Programs like Noteflight and MuseScore are great software programs capable of a great deal, but can they produce professional orchestral scores? I’m not sure I can answer this question. Currently (at the date of this post), Noteflight still doesn’t place brackets around the orchestral group sections, lacks several articulations, and uses a non-industry standard sizing for staves and text. I started working again in MuseScore, and the same difficulty appeared around the sizing regarding the staves and text.
If you want to keep to the print standards of MOLA, the Major Orchestra Library Association guidelines using these notation programs become more complex, although not impossible.

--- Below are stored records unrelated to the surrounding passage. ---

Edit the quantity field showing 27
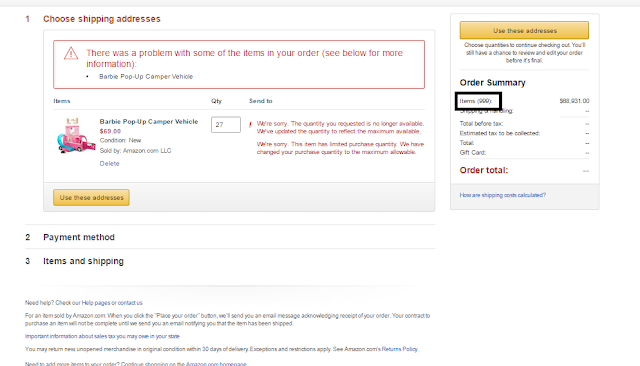Image resolution: width=640 pixels, height=366 pixels. pos(226,124)
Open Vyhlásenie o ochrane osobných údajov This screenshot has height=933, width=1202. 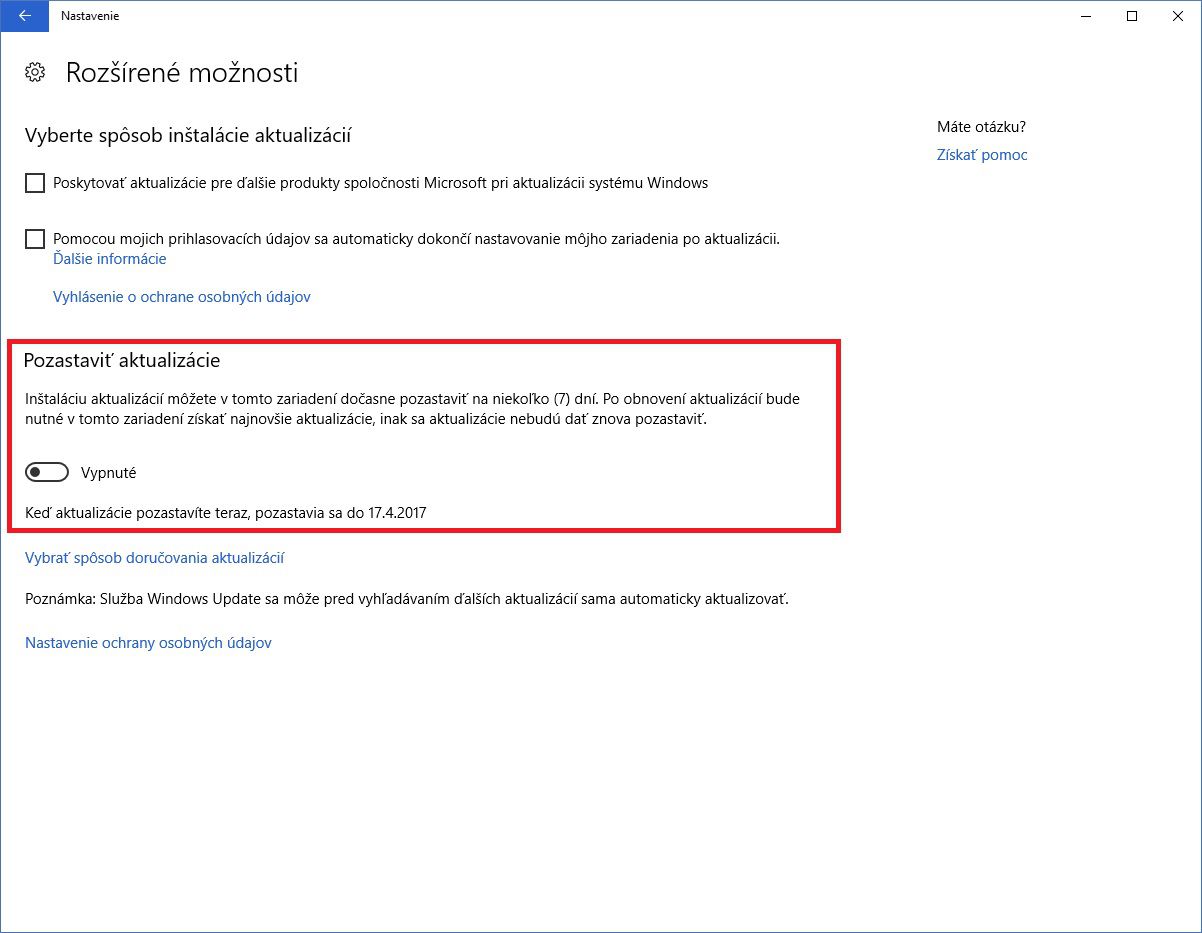pyautogui.click(x=182, y=297)
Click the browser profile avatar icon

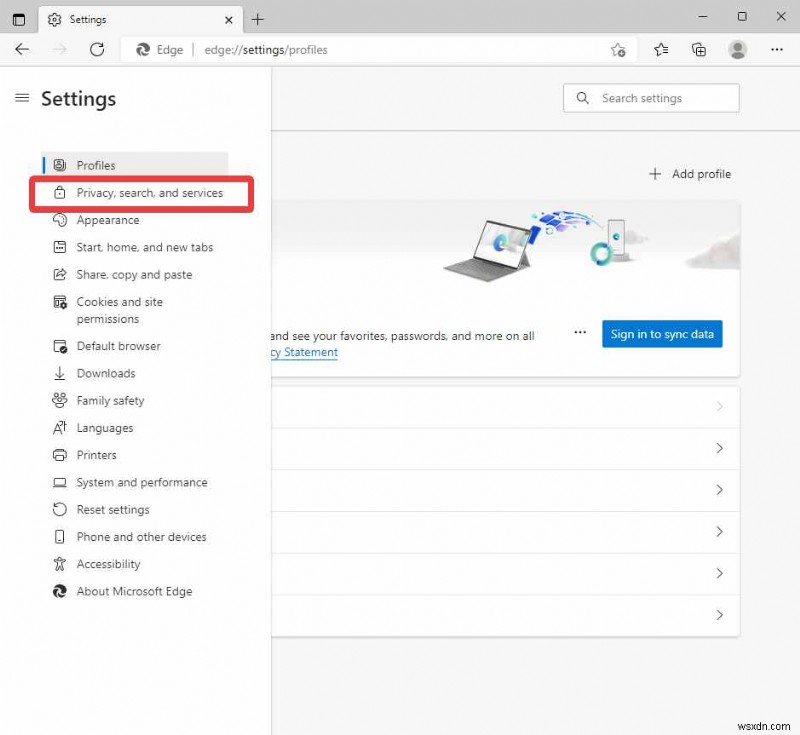tap(738, 49)
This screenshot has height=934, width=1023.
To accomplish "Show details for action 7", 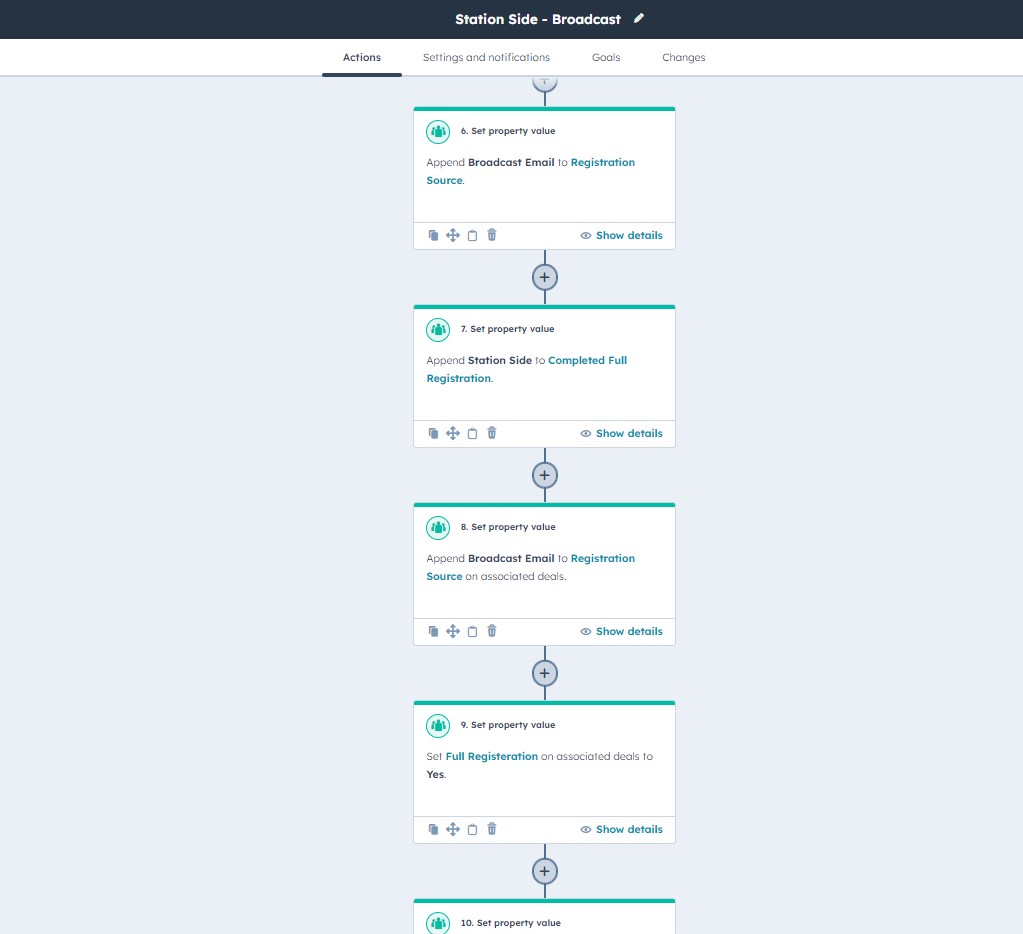I will [x=621, y=433].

To follow the guidelines as they currently are written, the staves for the parts score should be 7.5mm from the bottom of the stave to the top. In Noteflight and MuseScore, the sizing options are slightly challenging to manage. Noteflight has a slider that moves from side to side to increase and decrease the number, but what unit of measurement does the number reference? Who knows? MuseScore uses a system where the slider adjusts the size in percent the percent of what?

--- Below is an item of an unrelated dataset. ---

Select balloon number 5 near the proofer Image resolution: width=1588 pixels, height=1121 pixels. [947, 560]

On the other hand, more expensive programs like Sibelius make it easy to format pages because all measurements use the expected standard of measures, such as inches or millimetres. Using standard references for measurements makes formatting pages remarkably easy because paper sizes aren’t in pixels, picas, or percentages.
In Noteflight, I printed off a single stave on a piece of paper and measured it. It took a few tries, but I eventually got the staves the correct size to fall within the guidelines.
While you can save a lot of time in formatting when using more extensive programs, if you’re on a tighter budget, money will not be something you save.